Sulla folded back the sheet at one corner and plumped up the pillows, her mind turning to how she could use this latest information to secure her position, ten-year rule or not.
With a small smile of satisfaction tugging at the corners of her well-formed mouth, Sulla thought she had figured out a way to ensure just that. She had a solution to the “Problem with Olivia.”
CHAPTER 27
The cell phone rang on the nightstand next to Patrick’s bed, where he had taken refuge in depression and despair after crashing from his marathon work session. First, he had crushed the life out of the only love he would ever know
, even as it toddled in its infancy. While he was dismally ashamed of his behavior with Olivia—both in allowing himself the freedom to feel, and in not allowing himself the freedom to overcome his demons—he was even more distraught over the discovery of the treachery that had engulfed the R.A.
Rolling toward the nightstand to turn the annoying device off, Patrick saw that it was Olivia, and cringed with remorse. “Get over it, man,” he thought, recognizing that it wasn’t “Olivia” trying to call Patrick, but “Rebel” trying to make contact with “Watcher.” And Watcher had to answer.

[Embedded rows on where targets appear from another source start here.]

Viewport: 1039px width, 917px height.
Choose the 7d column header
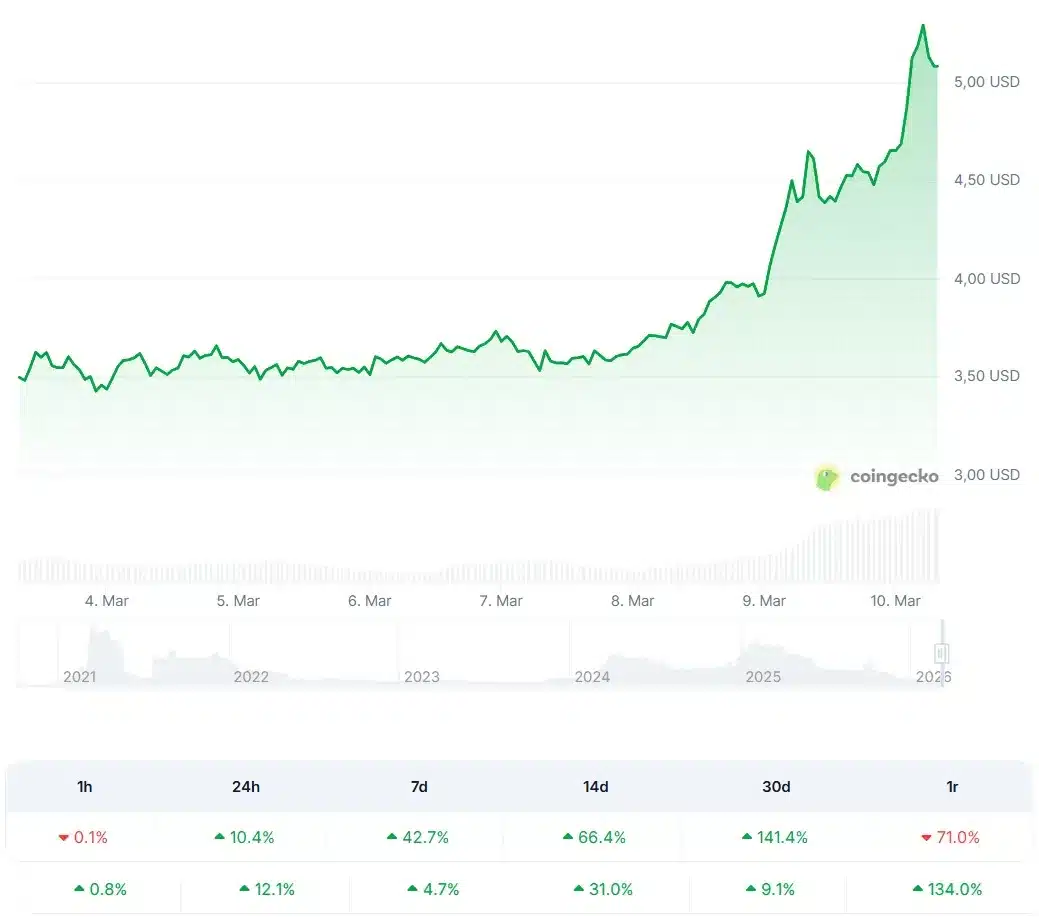419,787
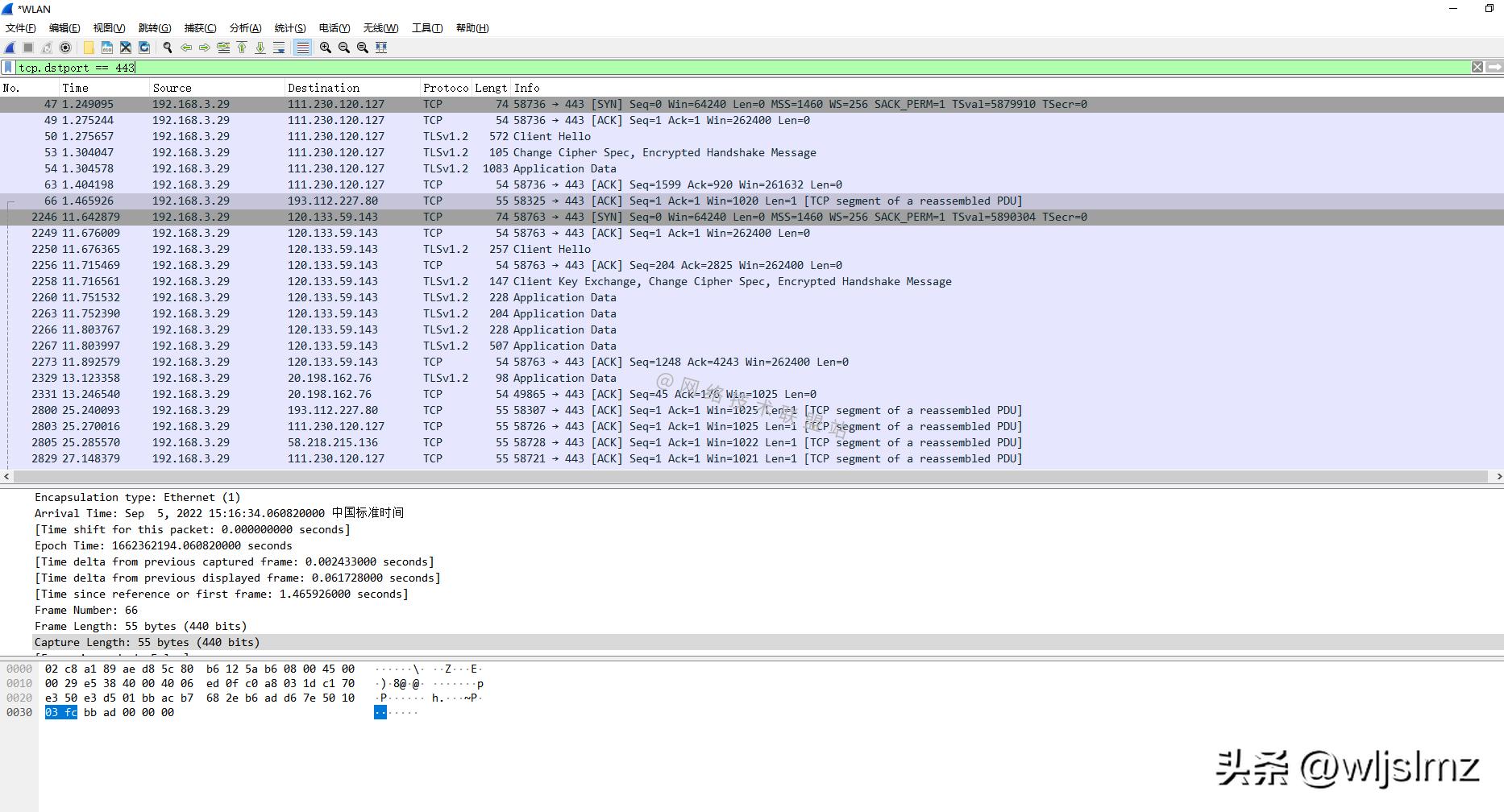Image resolution: width=1504 pixels, height=812 pixels.
Task: Zoom in on packet list text
Action: point(326,48)
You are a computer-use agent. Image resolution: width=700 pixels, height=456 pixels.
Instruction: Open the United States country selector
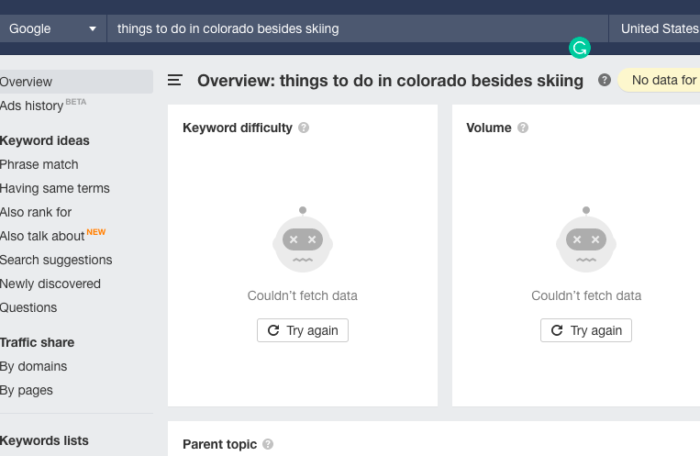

Picking up the voice modifier and pulling its elastic band over his head while placing the disc on his throat, Patrick took one, deep, rejuvenating breath in order to slip, chameleon-like, into character.
“Talk to me.” Patrick answered.
“Watcher, this is Rebel, I just got back from my trip … you were right, no one tried to stop me from doing anything … and I got a message from my contact … they’re going to blame it all on the R.A. … the Assembly … it’s all a set-up …” Olivia forced the words out at a hitching pace, as if overwhelmed by the very thought of the scheme, much less the scheme itself.
“Hold on, Rebel, say again. Start from the beginning and speak slowly.” Patrick said, trying hard to keep from leaping on the half-heard revelation and spiraling out into the stratosphere himself.
“Okay. My contact at the Domestic Products Committee put out some feelers on Project Exodus. And I just got an email from … my contact … saying that the Assembly was duping the R.A. into trying to rescue the slaves, and then somehow they’ll blame the mass murders on the R.A.”
Patrick felt dizzy as his mind relentlessly made connection after connection, slapping one piece after another in place like the dominoes game he’d seen escaped slaves play called “bones.” It was several moments before Patrick could even speak.